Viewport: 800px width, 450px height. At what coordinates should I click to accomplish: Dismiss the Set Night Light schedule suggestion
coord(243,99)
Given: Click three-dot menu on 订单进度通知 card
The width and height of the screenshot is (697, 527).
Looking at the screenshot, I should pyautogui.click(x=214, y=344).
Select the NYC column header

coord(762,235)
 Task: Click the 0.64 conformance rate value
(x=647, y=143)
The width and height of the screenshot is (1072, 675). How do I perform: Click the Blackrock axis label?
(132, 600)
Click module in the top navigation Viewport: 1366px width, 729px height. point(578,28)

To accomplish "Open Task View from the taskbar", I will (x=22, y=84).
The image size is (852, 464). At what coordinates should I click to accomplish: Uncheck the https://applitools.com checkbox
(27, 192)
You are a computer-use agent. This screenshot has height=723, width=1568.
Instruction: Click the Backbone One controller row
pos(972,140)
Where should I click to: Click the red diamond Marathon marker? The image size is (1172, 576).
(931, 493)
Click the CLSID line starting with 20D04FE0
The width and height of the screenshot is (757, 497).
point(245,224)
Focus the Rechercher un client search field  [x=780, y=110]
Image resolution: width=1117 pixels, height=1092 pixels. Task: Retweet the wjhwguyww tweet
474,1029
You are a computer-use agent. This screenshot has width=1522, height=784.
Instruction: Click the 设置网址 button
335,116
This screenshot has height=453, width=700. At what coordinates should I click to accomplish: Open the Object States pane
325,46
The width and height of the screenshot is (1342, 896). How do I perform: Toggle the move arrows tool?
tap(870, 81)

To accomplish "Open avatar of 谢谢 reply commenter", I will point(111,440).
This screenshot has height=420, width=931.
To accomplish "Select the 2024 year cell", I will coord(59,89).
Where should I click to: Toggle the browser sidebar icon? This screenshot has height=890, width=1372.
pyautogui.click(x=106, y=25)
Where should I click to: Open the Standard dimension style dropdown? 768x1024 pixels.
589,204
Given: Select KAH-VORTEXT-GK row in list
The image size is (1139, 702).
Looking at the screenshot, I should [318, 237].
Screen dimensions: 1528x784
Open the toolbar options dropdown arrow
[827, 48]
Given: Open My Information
▬▬▬▬▬▬
## Your task
Reproduce without any change the lines beginning with the line that contains "Given: Click three-dot menu on 订单进度通知 card" and continuing through the line that contains "Click module in", including both.

## The reply
Given: Click three-dot menu on 订单进度通知 card
The width and height of the screenshot is (697, 527).
Looking at the screenshot, I should pyautogui.click(x=214, y=344).
Select the NYC column header

coord(762,235)
 Task: Click the 0.64 conformance rate value
(x=647, y=143)
The width and height of the screenshot is (1072, 675). How do I perform: Click the Blackrock axis label?
(132, 600)
Click module in the top navigation Viewport: 1366px width, 729px height. point(578,28)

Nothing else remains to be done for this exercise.